++++ Texto de leitura ++++

Rogério Medeiros Garcia de Lima/Sobre o autor e outros artigos de sua autoria
(Natural de São João del-Rei, onde nasceu em 08 de setembro de 1961. Desembargador do Tribunal de Justiça de Minas Gerais. Doutor em Direito Administrativo pela Universidade Federal de Minas Gerais. Professor Universitário. Membro do Instituto Histórico e Geográfico de São João del-Rei. Sócio-Correspondente da Academia de Letras de São João del-Rei)

“As cidades, como as pessoas, são um composto de corpo e alma. O corpo é a estrutura externa, visível e palpável da cidade. A alma é a história, a tradição, a vida da cidade e a vida e a atitude das pessoas, que, num determinado período, representam o seu espírito” (Dom Lucas Moreira Neves, Cardeal são-joanense, prefácio ao livro Galeria das Personalidades Notáveis de São João del-Rei, de Sebastião de Oliveira Cintra, 1994).

A cidade de São João del-Rei, minha terra natal, comemorou duas importantes efemérides: os trezentos anos de elevação a vila (2013) e os trezentos anos da criação da antiga Comarca do Rio das Mortes (2014), com sede no município.

Origens

No final do século XVII, ao se iniciar o declínio do ciclo da cana-de-açúcar, foram descobertos os primeiros veios auríferos nas terras mineiras. O centro econômico da antiga Colônia portuguesa foi deslocado do Nordeste para as Minas Gerais. No lugar dos antigos engenhos, com suas casas-grandes e senzalas, surgiram e prosperaram os centros urbanos. Um dos mais prósperos, desde então, é a nossa reluzente São João del-Rei.

++++ Linhas armazenadas ++++

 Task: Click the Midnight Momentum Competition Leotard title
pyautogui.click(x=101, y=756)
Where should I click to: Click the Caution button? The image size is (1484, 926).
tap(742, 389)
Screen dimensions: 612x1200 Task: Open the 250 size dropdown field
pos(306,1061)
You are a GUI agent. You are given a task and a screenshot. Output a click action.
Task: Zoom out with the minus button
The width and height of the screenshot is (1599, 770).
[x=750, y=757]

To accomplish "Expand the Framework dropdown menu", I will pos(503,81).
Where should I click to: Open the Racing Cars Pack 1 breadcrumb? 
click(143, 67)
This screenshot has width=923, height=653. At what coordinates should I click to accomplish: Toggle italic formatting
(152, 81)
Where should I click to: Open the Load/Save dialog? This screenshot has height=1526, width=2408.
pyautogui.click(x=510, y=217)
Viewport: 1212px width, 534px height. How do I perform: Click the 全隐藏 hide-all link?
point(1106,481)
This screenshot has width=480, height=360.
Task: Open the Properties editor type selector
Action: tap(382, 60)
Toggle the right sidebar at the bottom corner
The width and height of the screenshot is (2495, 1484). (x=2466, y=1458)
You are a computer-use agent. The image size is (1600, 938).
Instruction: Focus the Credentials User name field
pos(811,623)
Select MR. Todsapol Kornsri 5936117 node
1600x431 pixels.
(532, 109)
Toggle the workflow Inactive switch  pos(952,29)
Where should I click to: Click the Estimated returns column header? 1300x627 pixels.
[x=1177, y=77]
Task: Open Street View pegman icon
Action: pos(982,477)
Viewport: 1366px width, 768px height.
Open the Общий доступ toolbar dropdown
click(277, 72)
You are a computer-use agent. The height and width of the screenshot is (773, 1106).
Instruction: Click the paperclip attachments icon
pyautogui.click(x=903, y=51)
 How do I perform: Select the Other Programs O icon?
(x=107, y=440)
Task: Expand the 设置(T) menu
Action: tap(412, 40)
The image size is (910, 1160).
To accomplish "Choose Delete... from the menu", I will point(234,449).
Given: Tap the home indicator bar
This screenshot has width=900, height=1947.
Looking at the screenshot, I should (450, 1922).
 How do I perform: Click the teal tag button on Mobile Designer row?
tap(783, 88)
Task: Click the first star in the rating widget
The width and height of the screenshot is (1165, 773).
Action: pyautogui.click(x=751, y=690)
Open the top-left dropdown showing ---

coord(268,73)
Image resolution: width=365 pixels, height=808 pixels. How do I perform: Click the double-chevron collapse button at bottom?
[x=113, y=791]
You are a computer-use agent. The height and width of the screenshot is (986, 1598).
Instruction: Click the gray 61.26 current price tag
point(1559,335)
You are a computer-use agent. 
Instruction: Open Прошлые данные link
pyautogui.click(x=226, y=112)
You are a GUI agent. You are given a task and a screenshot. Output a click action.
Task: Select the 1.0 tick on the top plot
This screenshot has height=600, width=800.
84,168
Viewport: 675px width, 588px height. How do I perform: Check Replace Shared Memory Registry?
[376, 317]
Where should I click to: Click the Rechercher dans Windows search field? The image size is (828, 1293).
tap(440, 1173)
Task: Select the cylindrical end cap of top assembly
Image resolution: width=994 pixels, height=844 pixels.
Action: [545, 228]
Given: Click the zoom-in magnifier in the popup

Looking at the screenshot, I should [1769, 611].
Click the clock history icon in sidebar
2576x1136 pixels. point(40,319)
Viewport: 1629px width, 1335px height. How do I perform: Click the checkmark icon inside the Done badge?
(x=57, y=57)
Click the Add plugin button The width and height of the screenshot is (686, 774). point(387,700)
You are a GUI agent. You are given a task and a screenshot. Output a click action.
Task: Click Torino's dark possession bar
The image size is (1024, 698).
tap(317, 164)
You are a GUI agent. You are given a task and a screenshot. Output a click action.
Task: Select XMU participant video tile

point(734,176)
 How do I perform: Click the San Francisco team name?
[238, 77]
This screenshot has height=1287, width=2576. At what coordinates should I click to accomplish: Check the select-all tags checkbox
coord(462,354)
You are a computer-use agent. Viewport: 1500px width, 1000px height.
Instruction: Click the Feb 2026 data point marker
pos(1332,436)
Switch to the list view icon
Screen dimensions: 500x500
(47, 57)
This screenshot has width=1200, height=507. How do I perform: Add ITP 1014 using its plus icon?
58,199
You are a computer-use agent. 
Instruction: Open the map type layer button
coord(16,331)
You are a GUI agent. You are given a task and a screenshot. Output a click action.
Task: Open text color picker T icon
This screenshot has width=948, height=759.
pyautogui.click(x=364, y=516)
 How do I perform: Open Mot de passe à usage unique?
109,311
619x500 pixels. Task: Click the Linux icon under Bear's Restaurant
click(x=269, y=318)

++++

• [O que se pede]:
A: Responda, com base no texto sobre São João del-Rei:
(i) Em que data nasceu Rogério Medeiros Garcia de Lima?
(ii) Em que ano se completaram os trezentos anos da criação da antiga Comarca do Rio das Mortes?
(iii) Para onde foi deslocado o centro econômico da antiga Colônia portuguesa?
B: Prossiga o texto sobre São João del-Rei a partir da última frase apresentada.

• [Respostas por tarefa]:
A:
(i) Em 08 de setembro de 1961.
(ii) Em 2014.
(iii) Do Nordeste para as Minas Gerais.

B:
Com efeito, no limiar do século XVIII o bandeirante Tomé Portes del-Rei, paulista de Taubaté, acampou às margens do Rio das Mortes, no local chamado “Porto Real da Passagem”, onde se atravessava o rio em pequenas embarcações. O pequeno núcleo nascente prosperou subitamente, ao serem descobertas jazidas de ouro na região do Lenheiro.

A cobiça pelo precioso metal provocou a Guerra dos Emboabas, conflito sangrento entre paulistas e portugueses. “Emboaba” – ou “perna cabeluda” - era a designação pejorativa dos portugueses e forasteiros, que vieram disputar as minas de ouro.

Durante aquela encarniçada guerra civil, houve o legendário episódio do Capão da Traição. Os paulistas, diante da ardilosa promessa de trégua dos “emboabas”, depuseram armas às margens do Rio das Mortes. Os portugueses e aliados, escondidos em um matagal (ou capão), abriram fogo contra os paulistas. Inúmeros deles quedaram mortos após o trágico episódio.

Elevação a Vila

Em 08 de julho de 1713, o arraial foi elevado a Vila pelo governador de Minas e São Paulo, D. Braz Baltazar da Silveira.

Inconfidência Mineira

Ainda no século XVIII, ganhou fama o alferes Joaquim José da Silva Xavier, o Tiradentes. O herói da Inconfidência Mineira foi batizado na Freguesia de Nossa Senhora do Pilar da Vila de São João del-Rei, em 12 de novembro de 1746. O respectivo batistério foi recuperado já no século XX. Os Autos da Devassa registram depoimento no qual o intrépido Tiradentes se qualificou como natural da Comarca de São João del-Rei.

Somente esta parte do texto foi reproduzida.